RECORDS SHOWN:
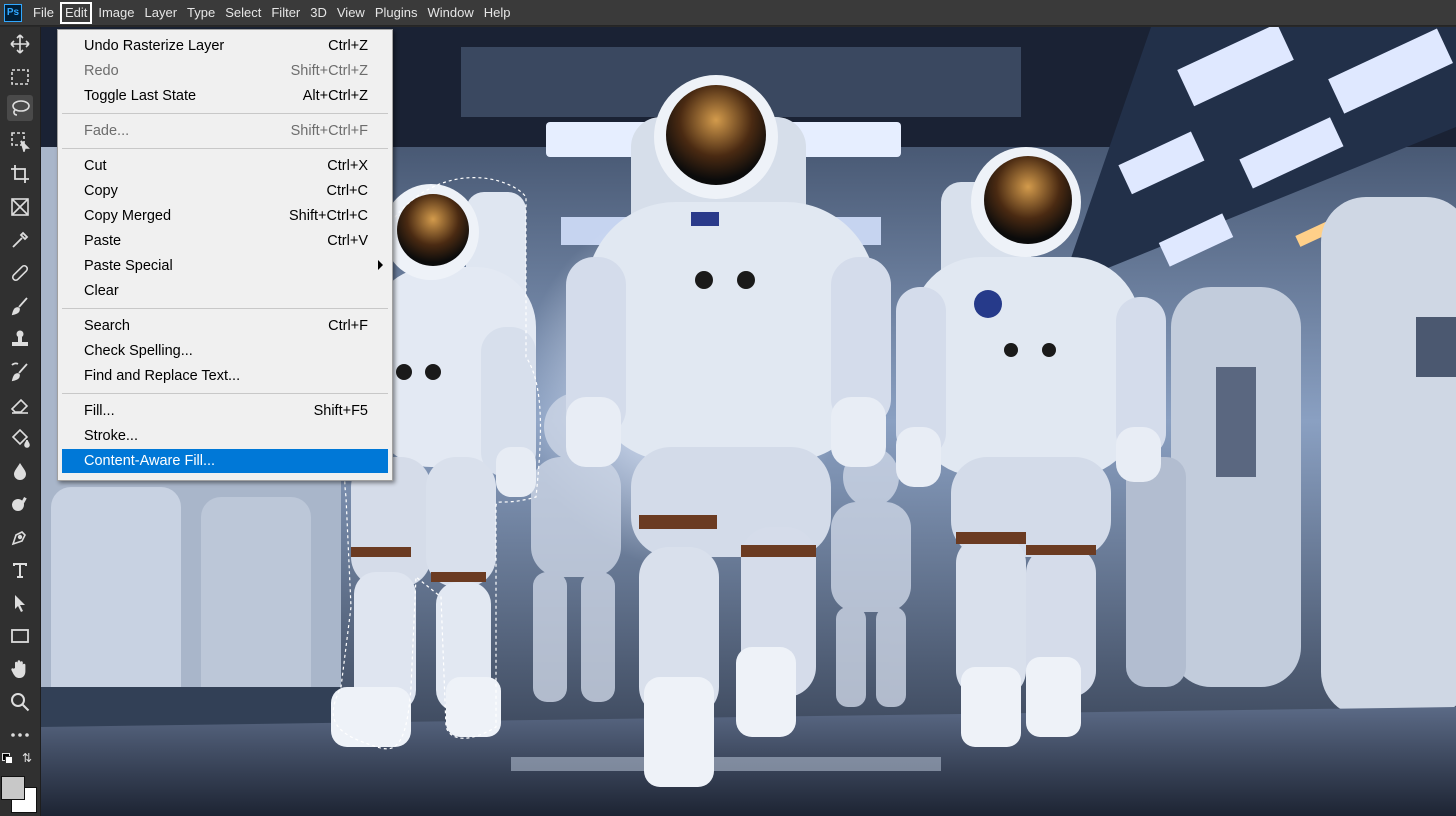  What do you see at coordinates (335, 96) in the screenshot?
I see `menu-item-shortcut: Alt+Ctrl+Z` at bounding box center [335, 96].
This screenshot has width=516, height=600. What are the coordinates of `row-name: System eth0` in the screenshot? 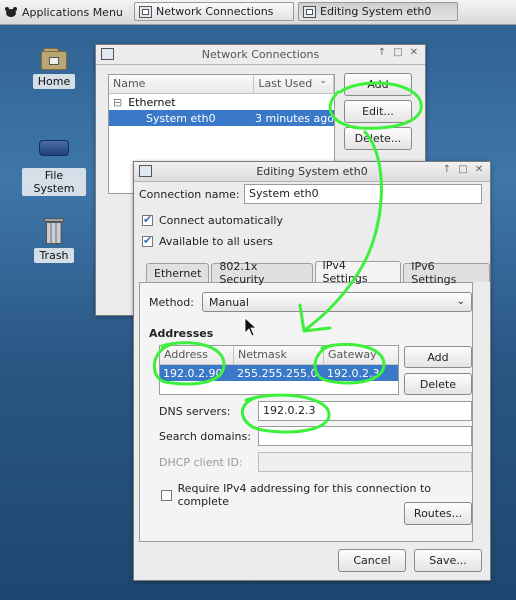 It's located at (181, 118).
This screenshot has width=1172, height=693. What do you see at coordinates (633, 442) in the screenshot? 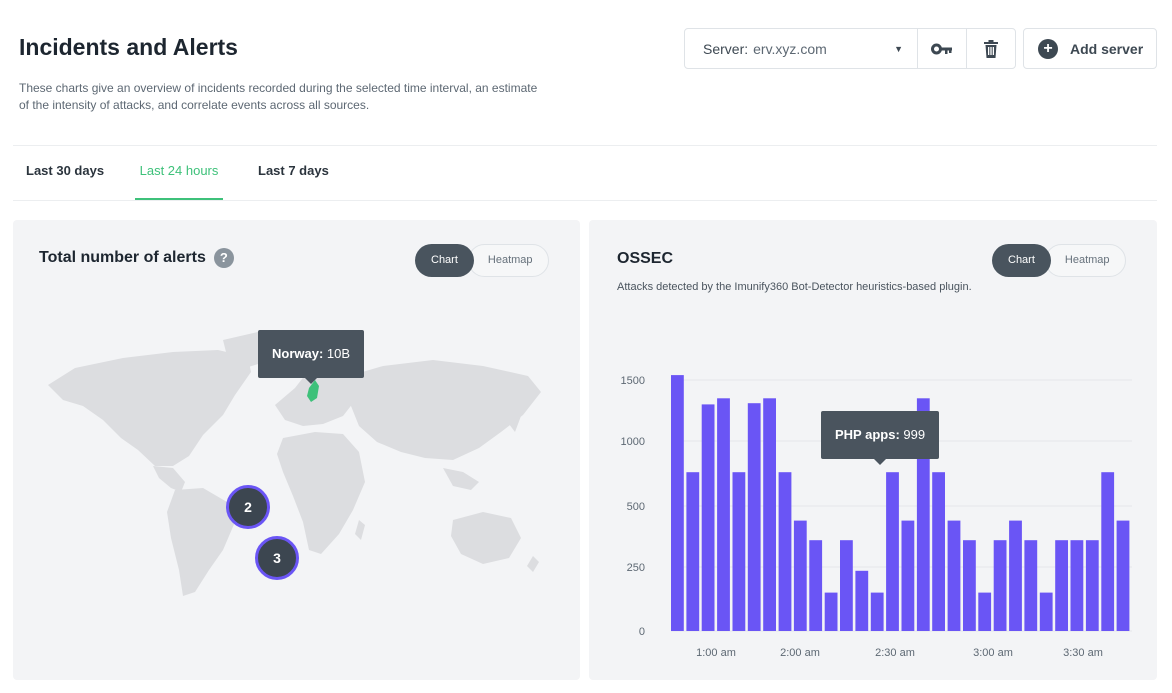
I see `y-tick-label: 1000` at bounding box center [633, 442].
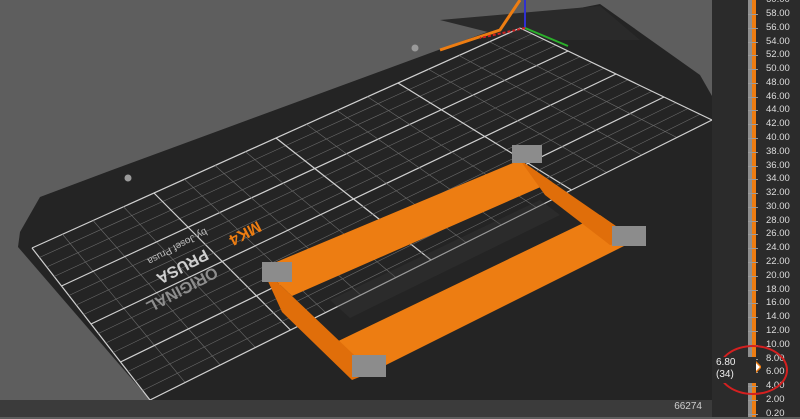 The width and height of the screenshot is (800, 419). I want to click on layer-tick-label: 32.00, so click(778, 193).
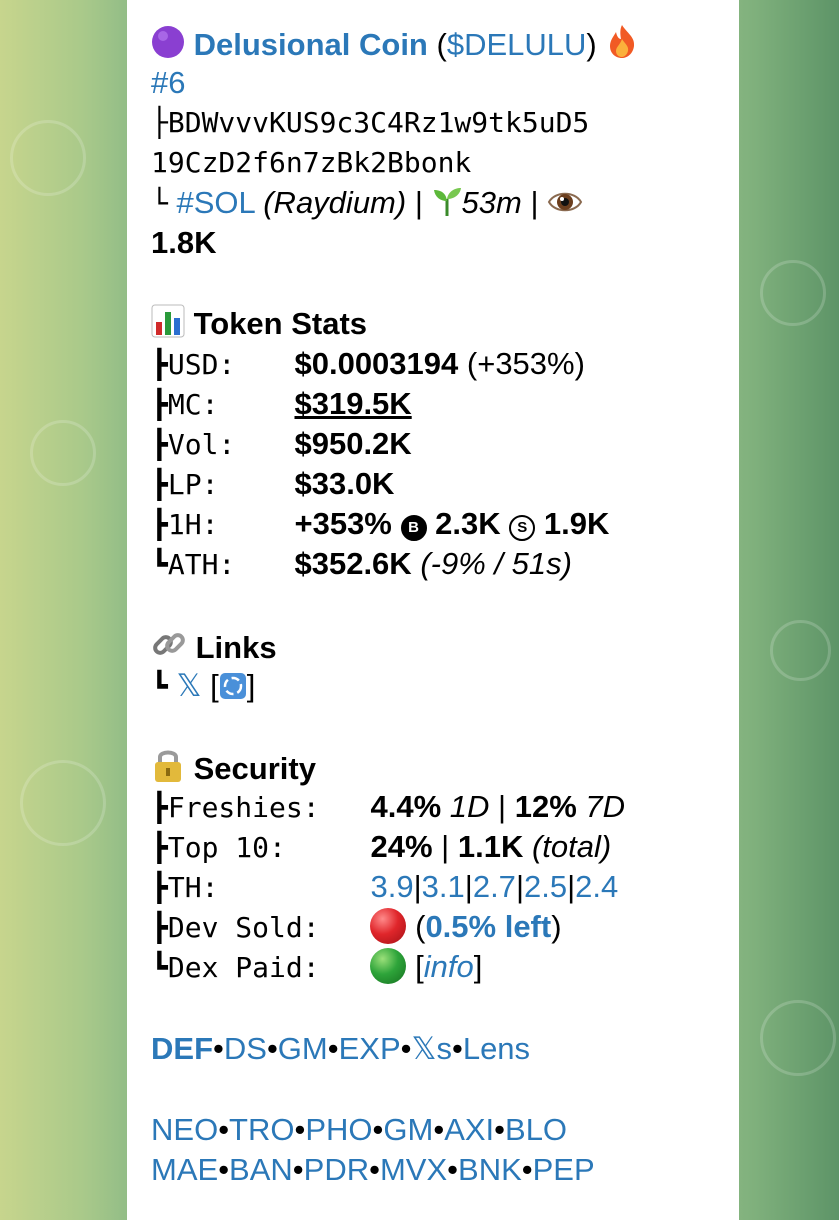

...

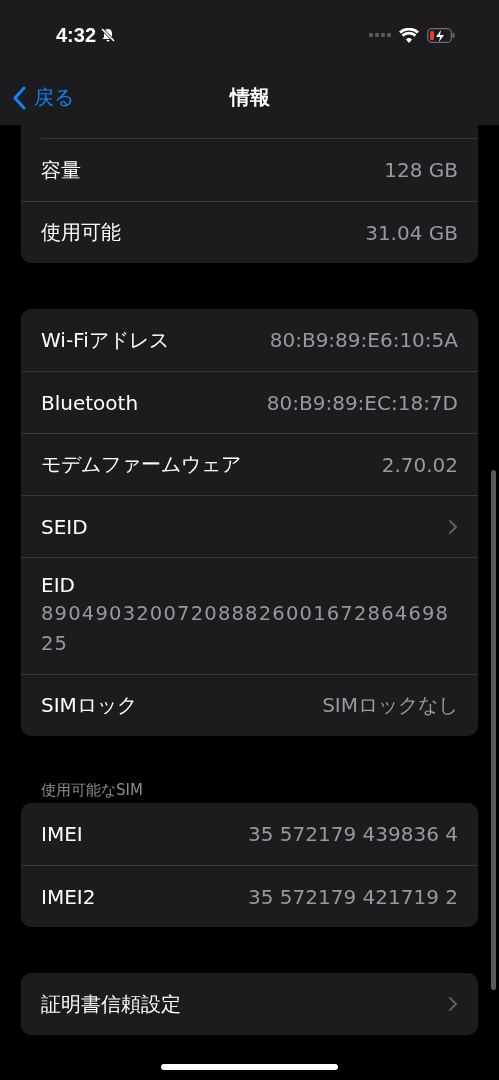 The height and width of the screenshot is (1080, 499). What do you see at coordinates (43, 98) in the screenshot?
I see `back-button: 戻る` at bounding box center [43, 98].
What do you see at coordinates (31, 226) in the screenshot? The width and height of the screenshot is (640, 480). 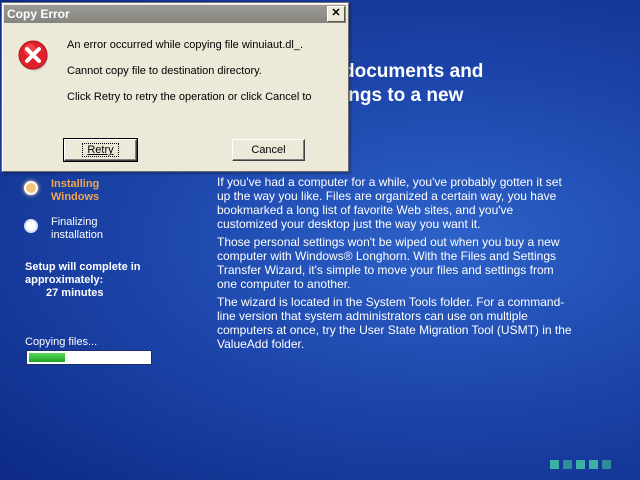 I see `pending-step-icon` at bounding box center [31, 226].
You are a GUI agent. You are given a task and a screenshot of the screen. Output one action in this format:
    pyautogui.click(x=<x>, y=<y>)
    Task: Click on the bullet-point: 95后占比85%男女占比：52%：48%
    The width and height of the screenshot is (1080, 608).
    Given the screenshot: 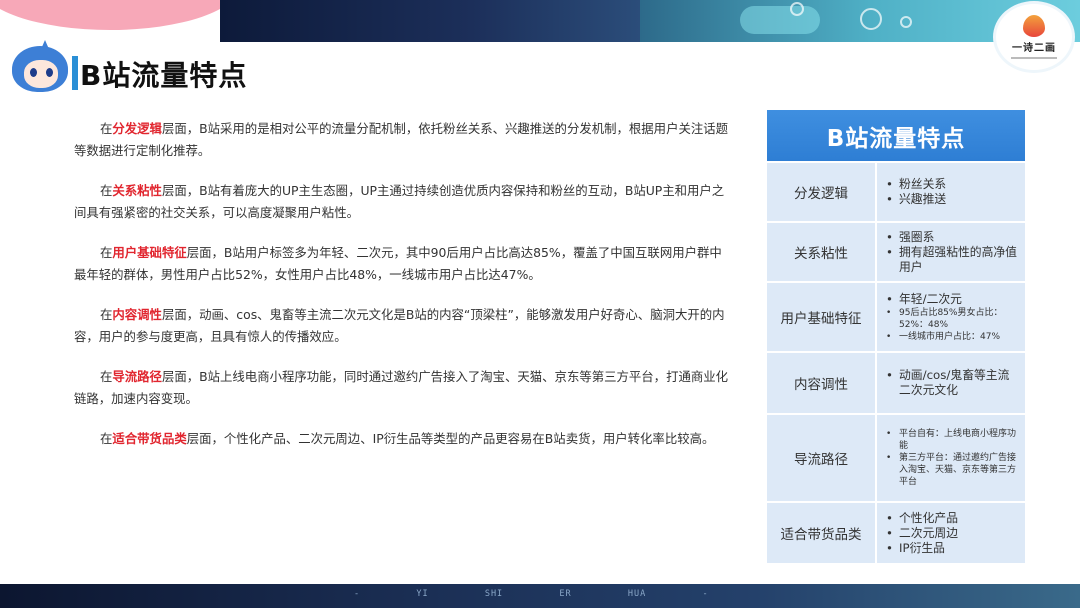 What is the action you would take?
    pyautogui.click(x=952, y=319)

...

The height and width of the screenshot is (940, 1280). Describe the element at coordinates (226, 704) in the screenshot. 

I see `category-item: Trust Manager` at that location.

WHAT YOU ARE ASKED TO DO:
Could you give back the rows starting at the line containing "This screenshot has width=1172, height=693." and ending at the line containing "The width and height of the screenshot is (800, 419).", with "coordinates" swapped for "position", everything else unchanged and the pictures left out?

SOLUTION:
This screenshot has width=1172, height=693. What do you see at position (633, 442) in the screenshot? 
I see `y-tick-label: 1000` at bounding box center [633, 442].
 The width and height of the screenshot is (800, 419). I want to click on layer-tick-label: 32.00, so click(778, 193).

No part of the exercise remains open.